Print exactly, and only, the lines from the one containing "952x606 pixels." through the last line of the records below, both included; leave out the pictures.

---------- SOURCE DATA

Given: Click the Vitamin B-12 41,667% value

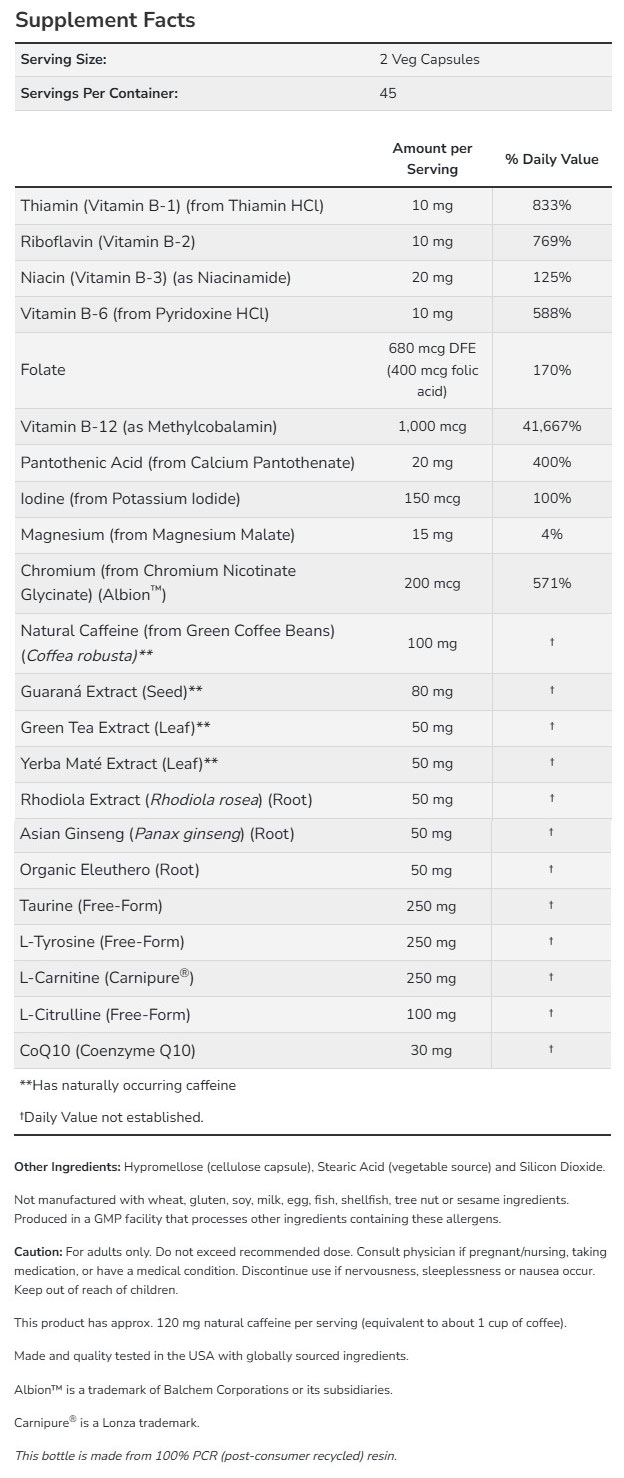Looking at the screenshot, I should 551,427.
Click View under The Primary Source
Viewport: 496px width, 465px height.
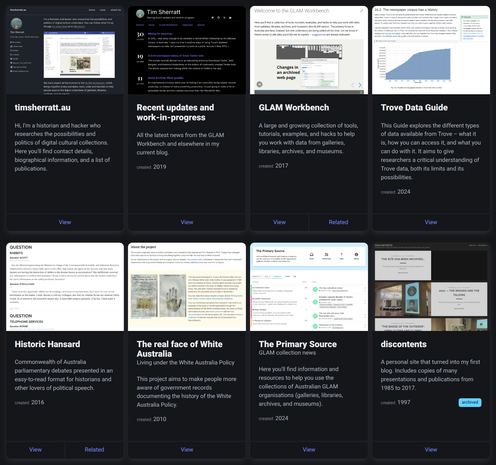coord(309,449)
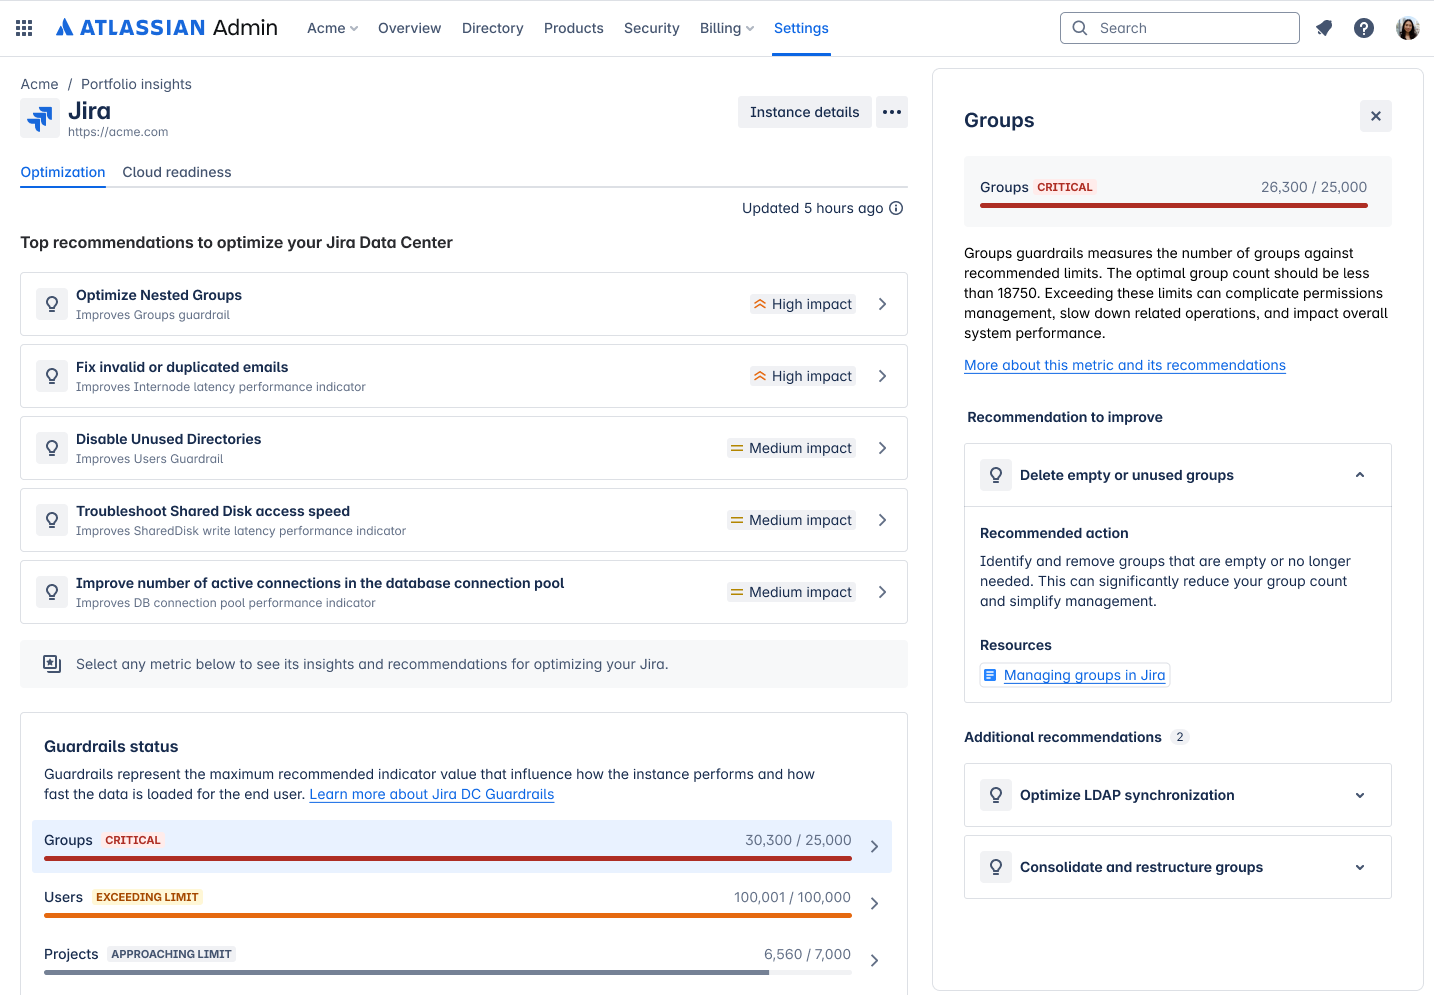Click the info icon beside Updated 5 hours ago
Viewport: 1434px width, 995px height.
pos(895,208)
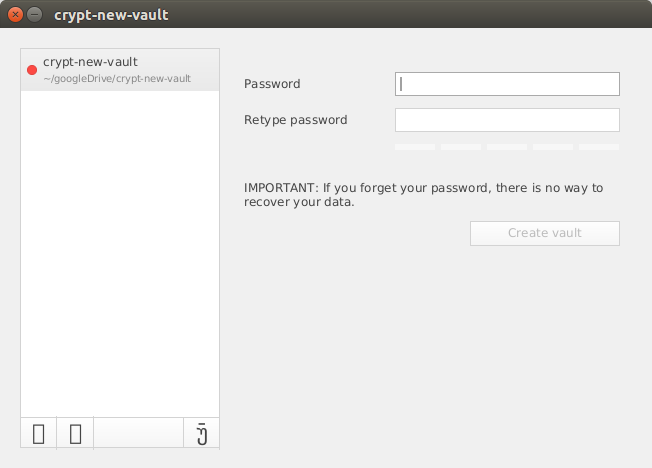Click the first password strength bar segment
Image resolution: width=652 pixels, height=468 pixels.
click(415, 147)
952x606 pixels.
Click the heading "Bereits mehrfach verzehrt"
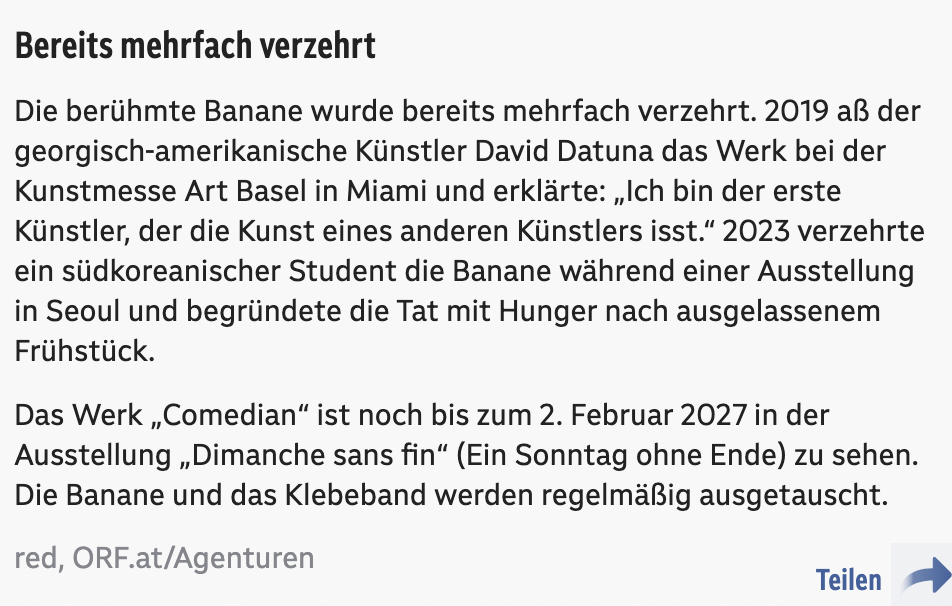[x=195, y=46]
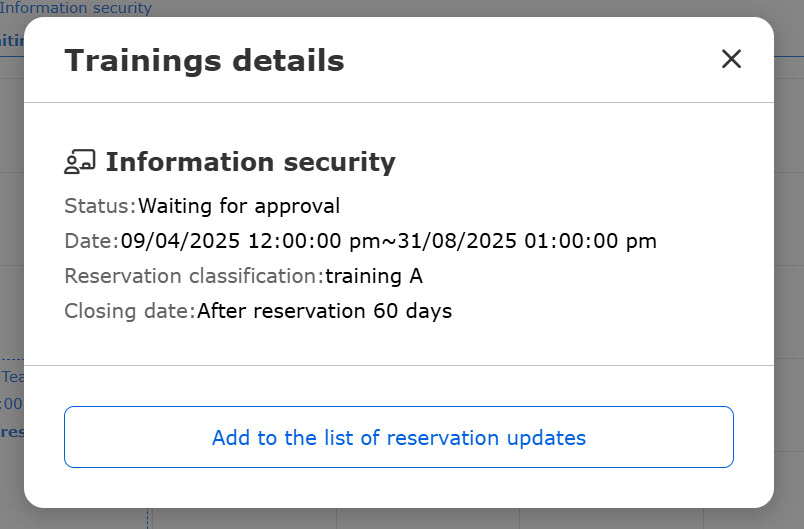Click the Status: field label

point(100,206)
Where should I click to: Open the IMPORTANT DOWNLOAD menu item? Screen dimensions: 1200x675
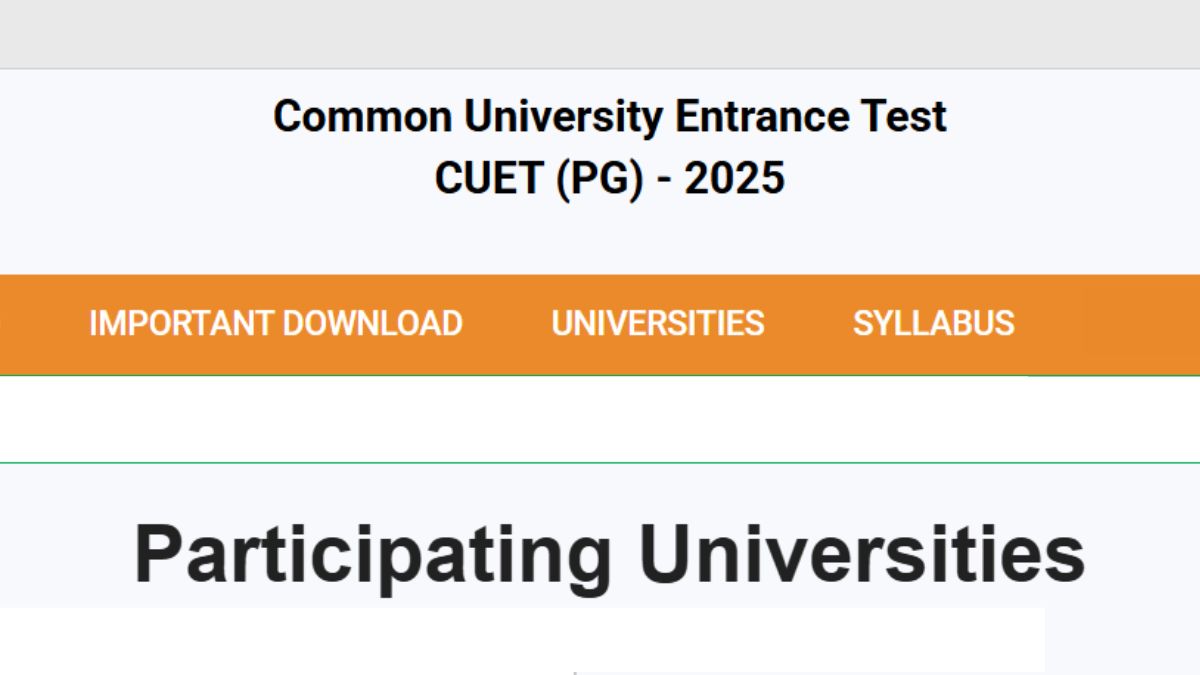tap(275, 323)
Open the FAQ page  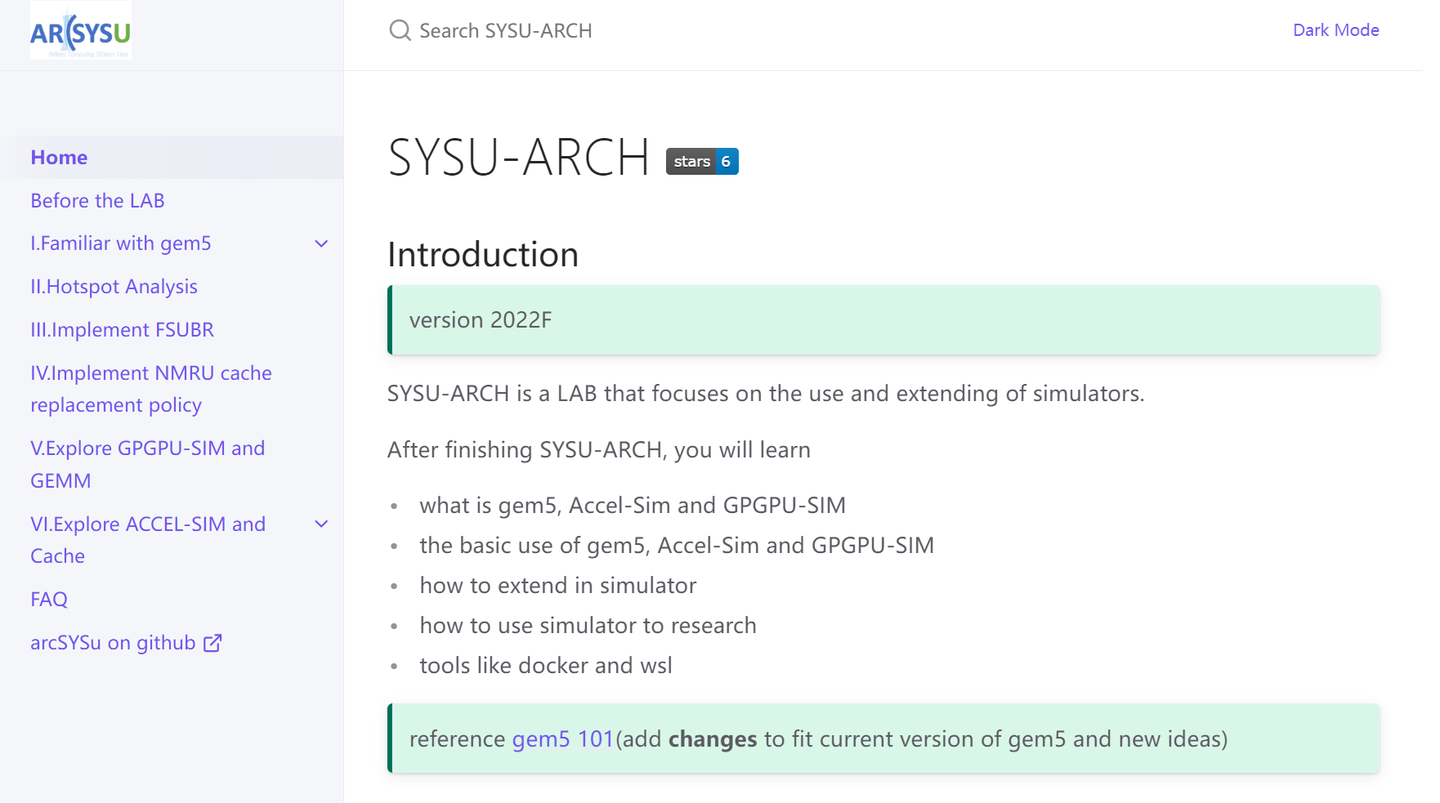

--------------------

**RESULT OF THE EXERCISE:**
952x606 pixels.
Click the heading "Bereits mehrfach verzehrt"
[x=195, y=46]
Click the Status: field label

point(100,206)
Where should I click to: Open the IMPORTANT DOWNLOAD menu item? Screen dimensions: 1200x675
tap(275, 323)
Open the FAQ page  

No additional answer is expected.